すると、「いいよ。元々、そのつもりでいたから」と言ってくれた。
僕は驚き、つい「えっ、いいの。」と聞いていた。
「全然いいよ。なんでそんな意外そうな顔をしているわけ。」
と言われ僕はいつもの顔に戻すと、笑われてしまった。
すると、横から「はーい。そこのお二人さん。アツアツの所すみませんがもうすぐお店閉めますよ。」
と言われ顔を向けると海さんがいた。
スマホの時間を見ると、18時30分になっていた。
「もうこんな時間でしたか。居心地がよくて全然時間を気にしてませんでした。すみませんすぐに帰る準備をします」
と言って僕と春子は勉強道具をしまって帰る準備をした。
「そういってくれて嬉しいわ。」と笑顔で答えてくれた。
「でも、勉強で使ってくれてもいいけど、普通にお客さんとして来てくれたらもっと嬉しいかな」と
海さんは言った。
「分かりました。次も春子とお客さんとしてきます。」と僕は答えた。
僕は周りを見て「そういえば、金田はどこですか?」と金田がいないことについて聞いた。

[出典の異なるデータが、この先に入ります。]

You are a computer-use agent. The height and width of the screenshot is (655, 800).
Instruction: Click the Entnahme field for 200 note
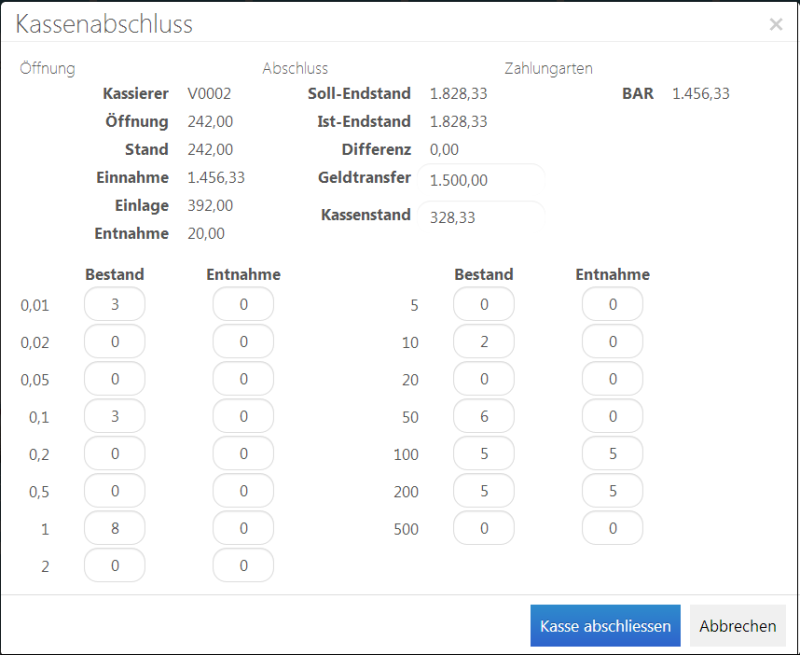click(612, 490)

「金田君なら先に帰ったわよ。あなた達がすごい楽しそうにしてて声をかけづらそうにしてたわよ。」
「そうでしたか。今度会ったときに謝ります。ちなみに、ここって何時までなんですか。」
「そうね。今度会ったら必ず謝りなよ。そして、ここは18時45分までですよ。」
「そうでしたか、そしたら部活終わりとかに来れそうですね。」と僕は言った。
「それでもいいけど、あまり学校で言わないでね。今の忙しさが丁度いいから。」と海さんは言った。

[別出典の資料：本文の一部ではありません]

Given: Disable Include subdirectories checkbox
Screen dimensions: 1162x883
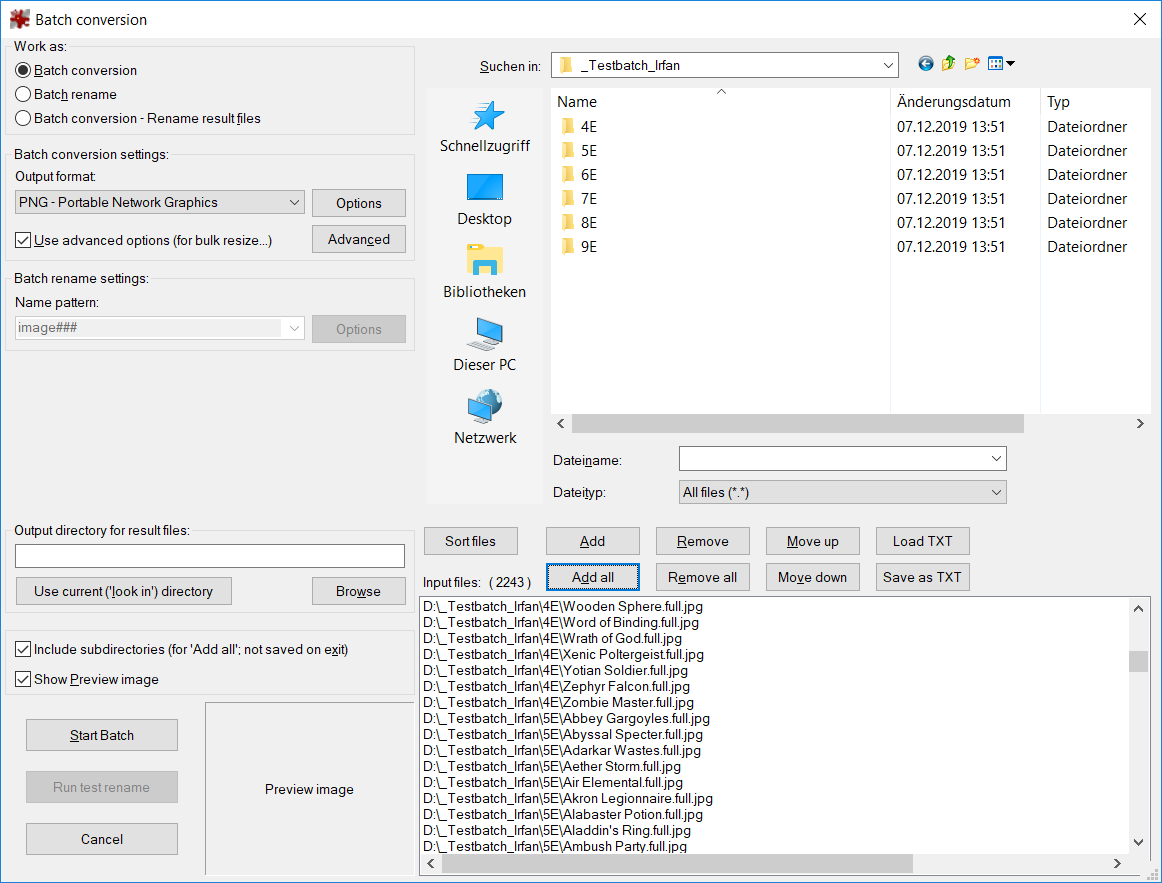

それと、と言って小声で「ちなみに十太君は金田君の連絡先知ってる?さっき聞きそびれちゃって。」
と海さんは言ってきた。
「すみません。僕も知らないんですよ。」
「そっか。残念だわ」と海さんは残念そうにして言った。
「でも、金田とも一緒に来ますよ。」と僕は言った。
その言葉を聞いて、嬉しそうに「本当に?じゃあ、会えるのを楽しみしてるわ」と海さんは言った。
やはり、この人はと思い聞いてみることにした。
「海さんは、金田の事が好きなんですか?」と聞いてみた。
「えっそ、そんなことないけど。ちょっと気になってるだけだよ」と見抜かれ事に動揺しながらちょっと照れ臭そうに言った。

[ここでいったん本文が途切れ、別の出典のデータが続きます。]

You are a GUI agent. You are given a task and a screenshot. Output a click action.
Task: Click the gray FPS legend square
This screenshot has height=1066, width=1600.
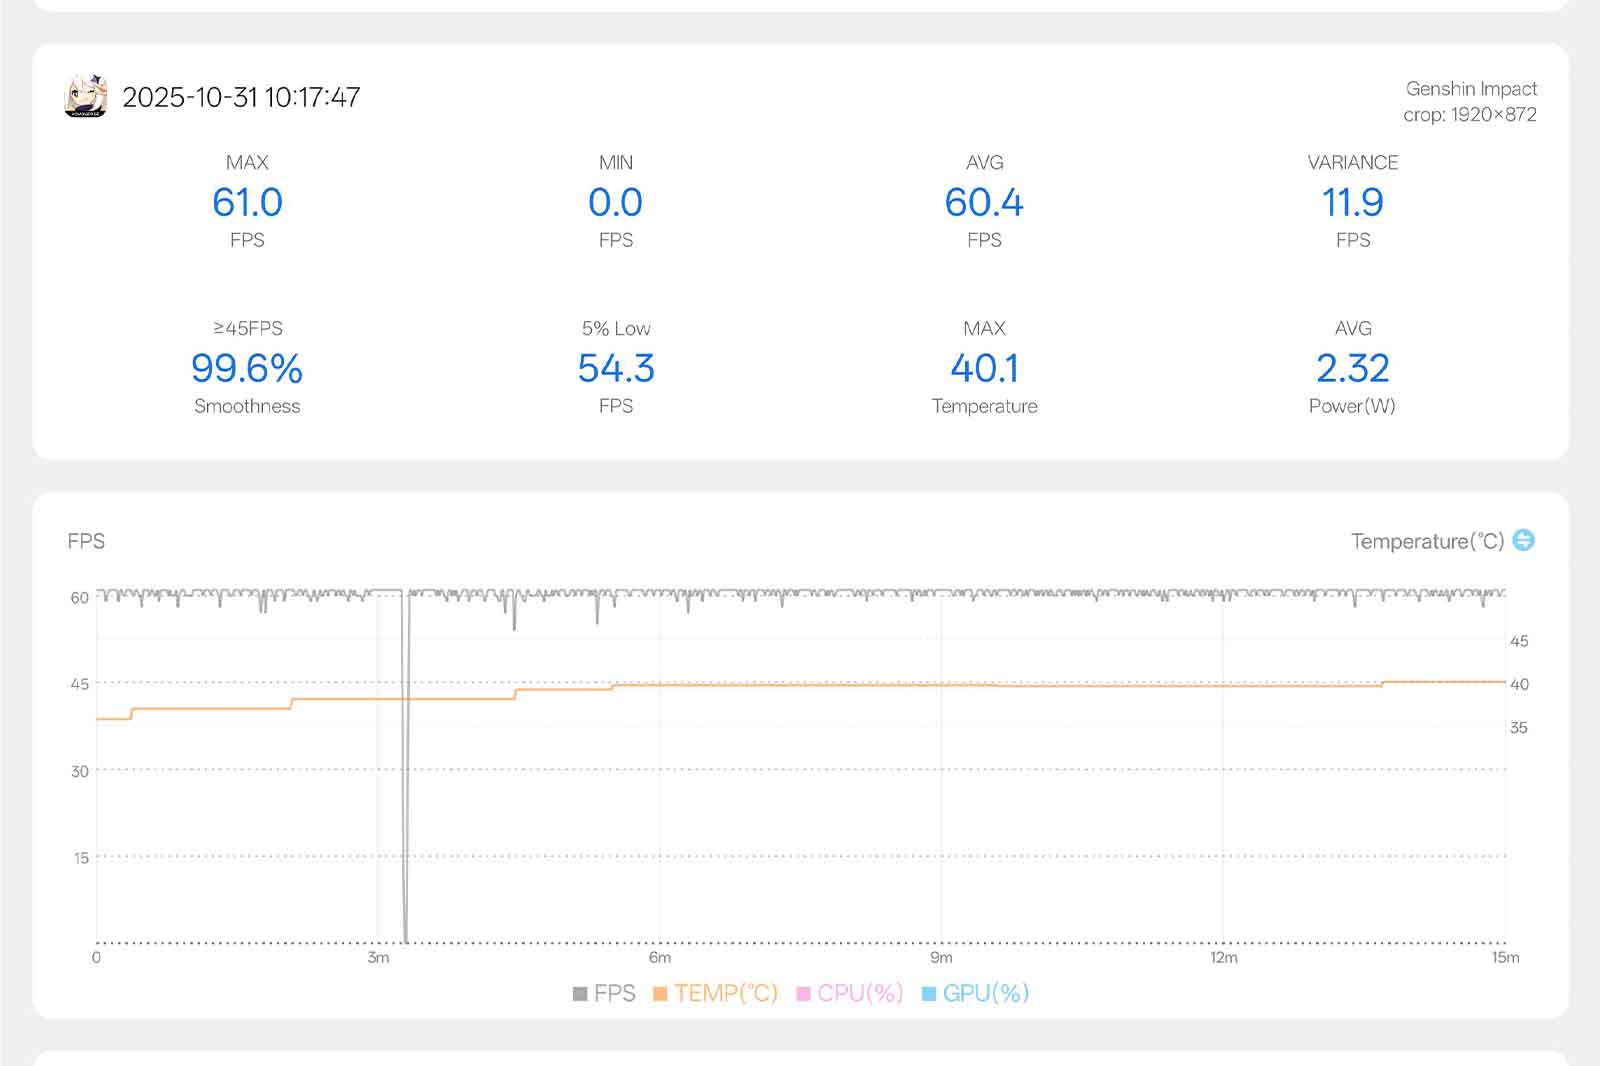click(x=580, y=994)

「やっぱり、じゃあこのことは僕と春子と海さんの3人の秘密にしておきますね。」と僕は言った。
「それだと、助かるわ。唯にも言わないでね」と言われた。
「どうしてですか?」
「唯に言うと、すぐ言いそうだからよ。」と言った。
「確かに、わかります。じゃあ、先輩にも秘密にしておきます。」と言って納得してくれた。
そういって、僕たちはお店を出た。
帰り道に「ごめんね。遅くなって」と僕は謝った。
「全然、大丈夫だよ。私も、十太といて楽しかったから。」と春子がこっちを見て言った。
「それならよかった。また来ようね。」
「うん。それと明日暇?」と聞いてきた。
「明日なんだけど、由梨と夏樹と買い物に行くんだけど春子も一緒に行く?」
と僕は聞いてみた。
「いいの?」と上目遣いに聞いてきた。
「別に由梨と夏樹だから全然問題ないよ。」
「分かった。」
「じゃあ、また連絡するね」と僕は言って手をつないで帰った。